Behold the gloomy tyrant's awful form
Binding the captive earth in icy chains;
His chilling breath sweeps o'er the watery plains,
Howls in the blast, and swells the rising storm.
See from its centre bends the rifted tower,
Threat'ning the lowly vale with frowning pride,
O'er the scared flocks that seek its sheltering side,
A fearful ruin o'er their heads to pour.
While to the cheerful hearth and social board
Content and ease repair, the sons of want
Receive from niggard fate their pittance scant;
And where some shed bleak covert may afford,
Wan poverty, amidst her meagre host
Casts round her haggard eyes, and shivers at the frost.
Anne Hunter gives us this masterful account of the wrath of a pending winter storm, and how its effects will be felt throughout different parts of society. Those in the countryside, the "scared flocks" both sheep and man, seek the shelter of the valley, as a "fearful ruin" brews overhead. Those who have a life of ease relax by the "cheerful hearth" as the storm approached, unaware that there are others, those "sons of want" who have to seek some small shelter from the storm. Niggard (one who is not generous) fate gives them almost no pity. Poverty, here personified as a woman, "shivers at the frost."
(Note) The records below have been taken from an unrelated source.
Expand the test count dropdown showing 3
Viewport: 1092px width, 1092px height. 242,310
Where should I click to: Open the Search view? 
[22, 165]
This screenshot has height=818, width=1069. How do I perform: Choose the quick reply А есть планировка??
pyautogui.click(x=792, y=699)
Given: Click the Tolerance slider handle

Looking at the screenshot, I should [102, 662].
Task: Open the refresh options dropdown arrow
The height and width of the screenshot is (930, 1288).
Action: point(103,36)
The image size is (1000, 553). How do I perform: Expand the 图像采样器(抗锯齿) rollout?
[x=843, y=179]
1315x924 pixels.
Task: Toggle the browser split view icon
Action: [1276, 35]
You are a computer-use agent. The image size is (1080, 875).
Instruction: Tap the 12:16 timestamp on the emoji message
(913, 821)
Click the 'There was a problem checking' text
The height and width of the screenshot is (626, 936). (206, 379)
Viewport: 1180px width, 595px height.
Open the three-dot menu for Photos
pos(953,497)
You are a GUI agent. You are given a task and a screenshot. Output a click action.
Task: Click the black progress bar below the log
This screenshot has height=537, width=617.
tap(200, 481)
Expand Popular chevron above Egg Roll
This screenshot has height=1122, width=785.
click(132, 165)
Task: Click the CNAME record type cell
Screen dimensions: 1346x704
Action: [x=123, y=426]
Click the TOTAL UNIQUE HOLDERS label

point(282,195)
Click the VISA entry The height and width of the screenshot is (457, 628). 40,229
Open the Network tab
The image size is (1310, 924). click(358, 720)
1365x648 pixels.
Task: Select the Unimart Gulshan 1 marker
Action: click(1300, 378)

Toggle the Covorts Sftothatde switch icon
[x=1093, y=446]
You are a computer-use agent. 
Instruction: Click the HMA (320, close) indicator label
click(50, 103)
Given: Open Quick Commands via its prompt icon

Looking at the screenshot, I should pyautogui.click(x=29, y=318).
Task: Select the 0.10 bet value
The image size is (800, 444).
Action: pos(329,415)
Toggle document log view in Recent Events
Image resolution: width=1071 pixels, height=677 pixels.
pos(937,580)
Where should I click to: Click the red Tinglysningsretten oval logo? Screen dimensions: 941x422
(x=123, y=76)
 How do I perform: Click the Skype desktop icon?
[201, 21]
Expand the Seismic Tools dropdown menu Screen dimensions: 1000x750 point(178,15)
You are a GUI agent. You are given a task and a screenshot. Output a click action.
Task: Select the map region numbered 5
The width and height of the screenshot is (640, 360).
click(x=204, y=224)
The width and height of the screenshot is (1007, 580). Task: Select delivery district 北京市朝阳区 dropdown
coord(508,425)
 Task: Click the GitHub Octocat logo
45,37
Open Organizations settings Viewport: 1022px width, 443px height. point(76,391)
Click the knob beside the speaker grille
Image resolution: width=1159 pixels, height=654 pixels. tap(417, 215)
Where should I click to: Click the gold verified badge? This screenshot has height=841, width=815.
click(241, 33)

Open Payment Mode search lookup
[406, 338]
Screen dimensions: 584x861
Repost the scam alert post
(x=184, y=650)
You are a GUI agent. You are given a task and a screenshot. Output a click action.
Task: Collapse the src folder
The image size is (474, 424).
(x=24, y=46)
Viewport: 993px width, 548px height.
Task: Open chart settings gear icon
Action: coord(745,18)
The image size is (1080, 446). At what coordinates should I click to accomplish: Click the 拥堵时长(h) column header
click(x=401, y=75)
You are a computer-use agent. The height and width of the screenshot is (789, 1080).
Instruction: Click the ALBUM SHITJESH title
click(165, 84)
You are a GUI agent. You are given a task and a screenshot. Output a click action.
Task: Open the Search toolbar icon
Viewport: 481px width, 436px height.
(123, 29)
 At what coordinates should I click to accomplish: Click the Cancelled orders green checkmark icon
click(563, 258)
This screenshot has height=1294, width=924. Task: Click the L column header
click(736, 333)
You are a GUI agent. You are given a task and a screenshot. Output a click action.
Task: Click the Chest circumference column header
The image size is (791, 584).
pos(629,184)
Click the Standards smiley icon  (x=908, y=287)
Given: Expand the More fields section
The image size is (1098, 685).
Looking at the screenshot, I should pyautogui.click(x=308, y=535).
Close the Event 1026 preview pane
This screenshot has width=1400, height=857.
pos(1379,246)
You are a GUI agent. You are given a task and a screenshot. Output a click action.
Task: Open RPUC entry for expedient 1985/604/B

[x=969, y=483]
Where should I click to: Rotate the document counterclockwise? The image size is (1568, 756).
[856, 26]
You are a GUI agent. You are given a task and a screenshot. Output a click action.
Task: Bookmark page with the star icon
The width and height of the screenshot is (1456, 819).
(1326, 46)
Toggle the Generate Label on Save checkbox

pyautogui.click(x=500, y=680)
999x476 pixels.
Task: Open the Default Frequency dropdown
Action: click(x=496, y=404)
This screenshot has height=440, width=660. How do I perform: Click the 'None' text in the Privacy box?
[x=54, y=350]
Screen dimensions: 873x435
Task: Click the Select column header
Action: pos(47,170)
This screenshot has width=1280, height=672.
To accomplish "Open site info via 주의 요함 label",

Through the first stanza you can really feel the fearful force of the incoming storm. It is a "gloomy tyrant" with "chilling breath." In so few lines, Hunter does a wonderful job making us feel for all of the characters in her poem. Reading it, we want to share the warmth of the hearth with poverty. I think that's her intent, to make us think about how things affect others, particularly those less fortunate. It would have been easy to ignore them and write a poem just about the storm, but in this case, I am glad she didn't.